With a Dirac's pulse you should get a continuous spectra.. 
One disadvantage of a continuous spectrum stimulus is that the detector cannot benefit from processing gain. IOW, as the detector bandwidth is reduced, the SNR does not increase accordingly, because with decreasing bandwidth, the detector captures less noise, but also less of a useful wide-band signal

OTOH, if useful signal is concentrated in a single frequency, the detector still captures the full power of the useful signal when the detector's bandwidth is reduced, but it captures less noise, therefore increasing SNR.
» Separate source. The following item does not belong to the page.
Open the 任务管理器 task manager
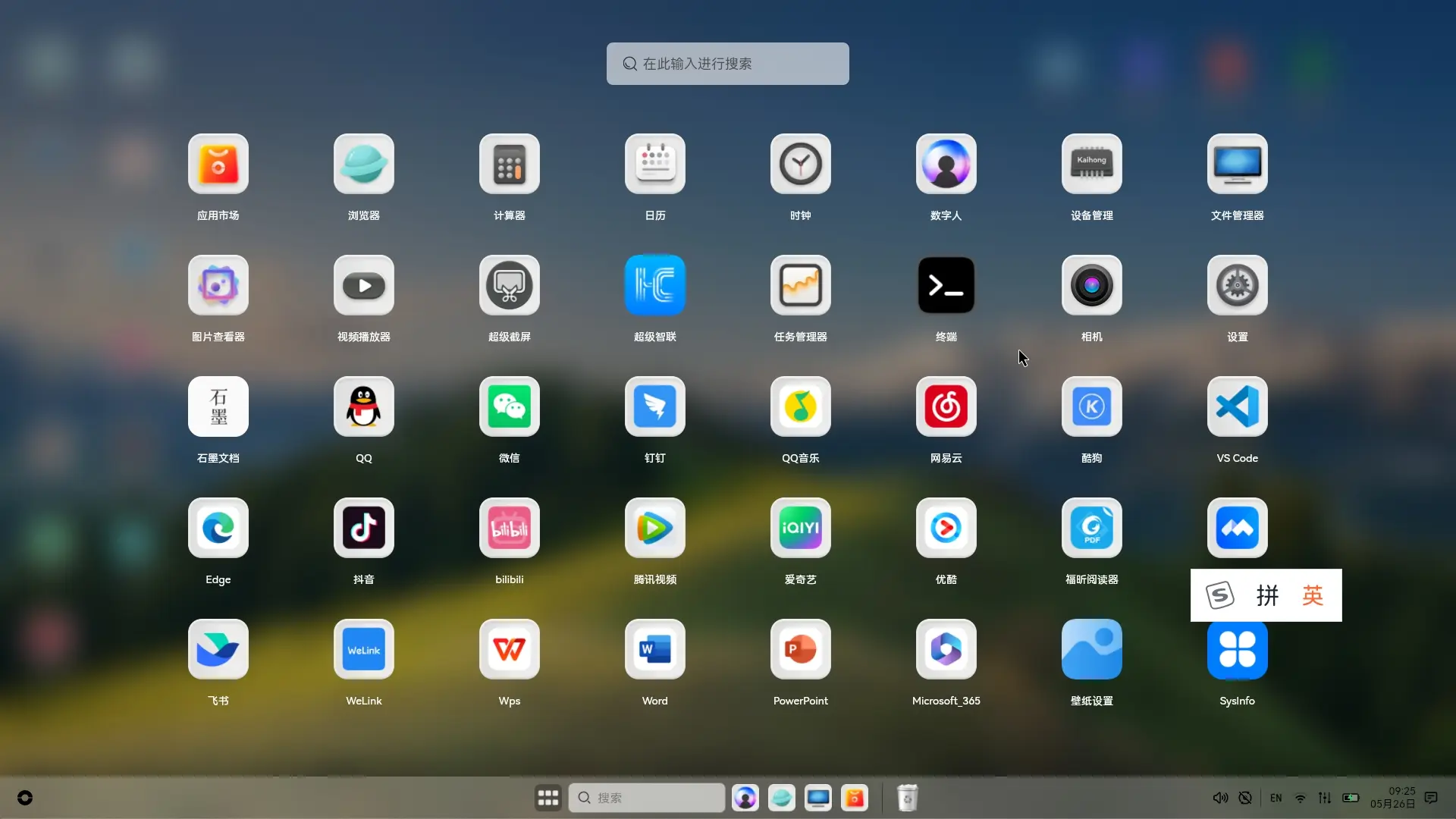The image size is (1456, 819). (x=801, y=285)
And the crest factor of a Dirac delta impulse is, of course, horrible (in fact, it is infinite). For a given peak-to-peak amplitude (which is limited by the ADC), the crest factor determines the power of the signal (high crest factor implies low power), and a low-power signal has a low SNR wrt. to a given noise power.
Try to generate random square noise and do N averagings of the spectra, what it does..
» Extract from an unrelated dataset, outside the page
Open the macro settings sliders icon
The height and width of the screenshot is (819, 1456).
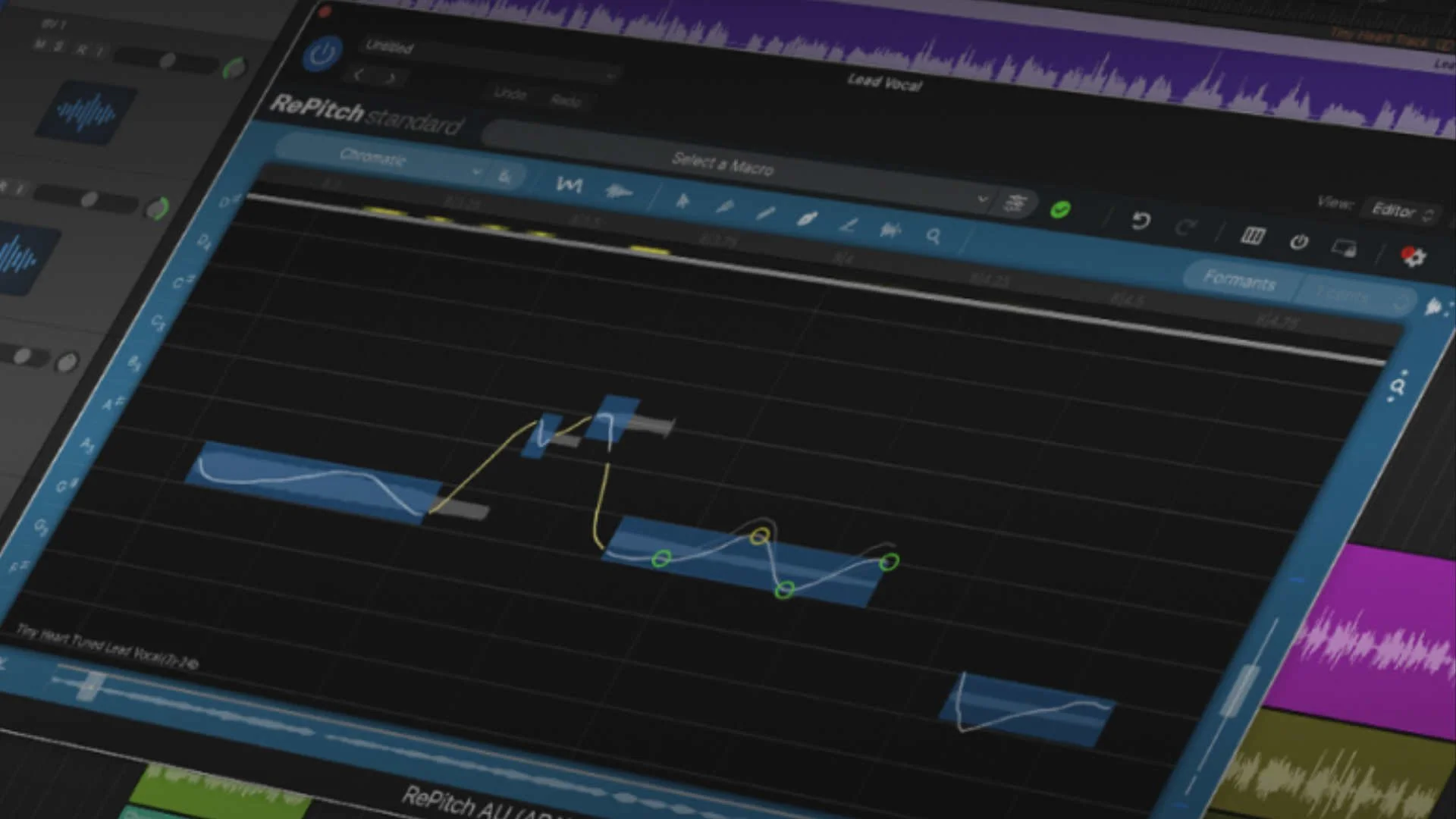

PRBS has at least a low crest factor. But its spectrum is still noisy, i.e. there will exist random frequencies in the spectrum with low stimulus power and therefore low SNR.
If you want to do vector averaging, you can only average the complex gain Vout(f) / Vin(f), which has the same expected value in each acquisition. But if you want to average multiple acquisitions of Vin(f) or Vout(f), you can only do power averaging, i.e. you don't get phase information.